Home » Garie McIntosh’s thematic trilogy

Technical aspects of the novels

The revised edition of What’s in a Name and two other books to be published form a series of inter-related novels in a thematic trilogy called The Barred-Spiral Trilogy. The theme is a reflective take on the relationship between mothers and their children.

As “bars generally affect . . . the motion of stars within spiral galaxies,” the trilogy is named for comparing a mother’s influence to what happens, the motions, in a spiral galaxy that has a central bar-shaped structure. Mothers are these structures, within which galaxies exist. Their children, residing within these galaxies, are the stars—which are affected by the motions, the events in our lives and every encounter therein that mothers effect.

Literary genre

Literary fiction with speculative elements of the supernatural (fantasy) and the dystopian as a main plot element, theme, or setting

Genre (umbrella genre)

Speculative fiction in the context of supernatural, futuristic or other imaginative themes

Subgenre (element, theme or setting)

  • Dystopian fiction (a genre of speculative fiction), which “explores social and political structures”
  • Supernatural fiction, which “exploits or requires as plot devices or themes some contradictions of the commonplace natural world and materialist assumptions about it”

Themes

The Barred-Spiral Trilogy is an allegorical theme about the undeniable influence that mothers have on their children.

The Allegories

What’s in a Name uses “the abuse and obscenity of silence” as an allegory for childhood traumas spanning into adulthood.
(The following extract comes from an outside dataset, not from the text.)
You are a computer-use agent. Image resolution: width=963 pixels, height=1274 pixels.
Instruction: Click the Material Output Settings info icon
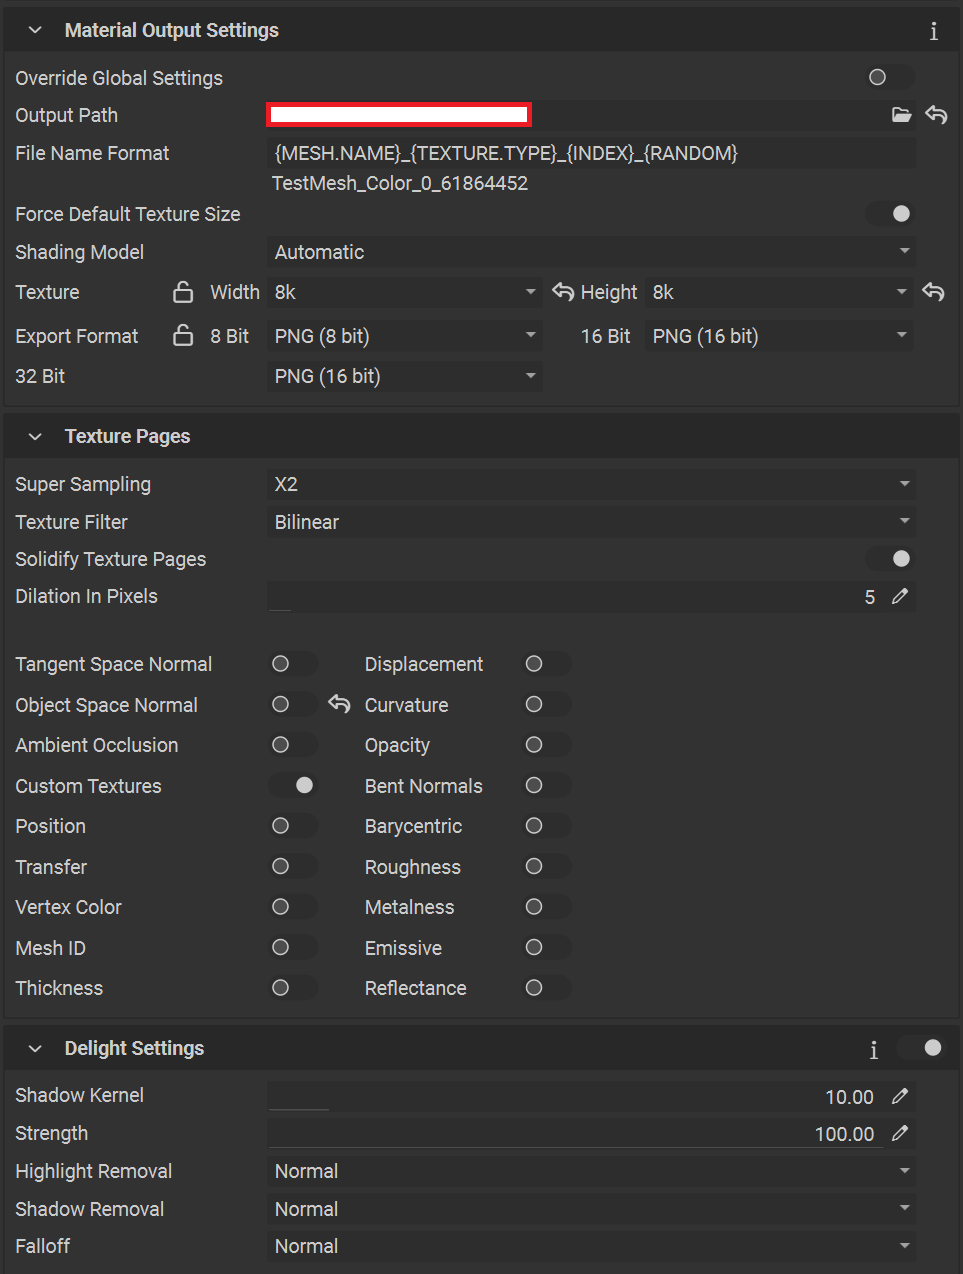coord(933,31)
The Perfumed Shroud is an allegory for a woman’s grief, which the novel uses to reinforce that a mother’s denial can have deadly consequences. Whaleseasons, a portmanteau coined from a combination of whales and seasons, is an allegory for the shocking experiences and realities of men who, having accepted that they need their mothers, discover that mothers destroy sons. The novel maps Christology as a spiritual allegory onto narratology to define the true nature, or hypostasis, of the central character, Bushnell (Kingsley Busha Ⅱ). He discovers that to get his wife and children to move back into the house after they have left him, he must find the answer to an enduring question from his past. Meanwhile, the reader is tasked with figuring out Bushnell’s reality amongst the boy, the man, and the father.

Novel structure

Character story

“The story begins at the moment when the main character becomes so unhappy, impatient or angry in her present role that she begins the process of change; it ends when the character either settles into a new role (happily or not) or gives up the struggle and remains in the old role (happily or not).”

  • What’s in a Name
  • Whaleseasons

Event story

“In the event story, something is wrong in the fabric of the universe; the world is out of order.”